初めに

ZeroShotのTTSが出たので触っていきます

リポジトリは以下になります

Docker対応したものは以下で公開しています

備考

Training data. Our training set consists of the English portion of Emilia [68] and a subset of the training splits of Libriheavy and Libriheavy-long [69], totaling 65K hours.
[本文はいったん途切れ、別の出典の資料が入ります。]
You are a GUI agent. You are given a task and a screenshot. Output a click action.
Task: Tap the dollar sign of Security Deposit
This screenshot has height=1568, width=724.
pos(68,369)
学習データに英語しか入っていないので、英語以外は動かないです

開発環境

Windows 11

Docker環境の作成

以下のようなDockerファイルを作成します

# Use NVIDIA CUDA base image for GPU support
FROM nvidia/cuda:12.4.0-runtime-ubuntu22.04

# Set environment variables
ENV DEBIAN_FRONTEND=noninteractive
ENV PYTHONUNBUFFERED=1
ENV LANG=C.UTF-8
ENV LC_ALL=C.UTF-8

# Install system dependencies
RUN apt-get update && apt-get install -y \
    python3.10 \
    python3.10-dev \
    python3-pip \
    espeak-ng \
    git \
    wget \
    && rm -rf /var/lib/apt/lists/*

# Set Python 3.10 as default
RUN update-alternatives --install /usr/bin/python python /usr/bin/python3.10 1 && \
    update-alternatives --install /usr/bin/python3 python3 /usr/bin/python3.10 1

# Upgrade pip
RUN pip install --no-cache-dir --upgrade pip

# Set working directory
WORKDIR /app

# Copy requirements first for better caching
COPY requirements.txt .

# Install PyTorch with CUDA support
RUN pip install --no-cache-dir torch==2.5.1 torchaudio==2.5.1 --index-url https://download.pytorch.org/whl/cu124

# Install other Python dependencies
RUN pip install --no-cache-dir -r requirements.txt

# Copy the rest of the application
COPY . .

# Expose Gradio port
EXPOSE 7860

# Default command to run Gradio interface
CMD ["python", "inference_gradio.py"]

またWindowsでpowershellから簡単に実行できるように起動スクリプトを作成します

# VoiceStar Docker起動スクリプト (PowerShell)

# イメージ名
$IMAGE_NAME = "voicestar"

# イメージが存在しない場合はビルド
$imageExists = docker images -q $IMAGE_NAME
if (-not $imageExists) {
    Write-Host "Dockerイメージをビルド中..." -ForegroundColor Yellow
    docker build -t $IMAGE_NAME .
    if ($LASTEXITCODE -ne 0) {
        Write-Host "Dockerイメージのビルドに失敗しました" -ForegroundColor Red
        exit 1
    }
    Write-Host "ビルド完了!" -ForegroundColor Green
}

# コンテナを起動
Write-Host "Dockerコンテナを起動中..." -ForegroundColor Yellow
Write-Host "Gradio UIは http://localhost:7860 でアクセス可能です" -ForegroundColor Cyan

docker run --rm -it `
    --gpus all `
    -p 7860:7860 `
    -v "${PWD}:/app" `
    -v "${PWD}/pretrained:/app/pretrained" `
    -v "${PWD}/generated_tts:/app/generated_tts" `
    $IMAGE_NAME

Write-Host "コンテナを停止しました" -ForegroundColor Yellow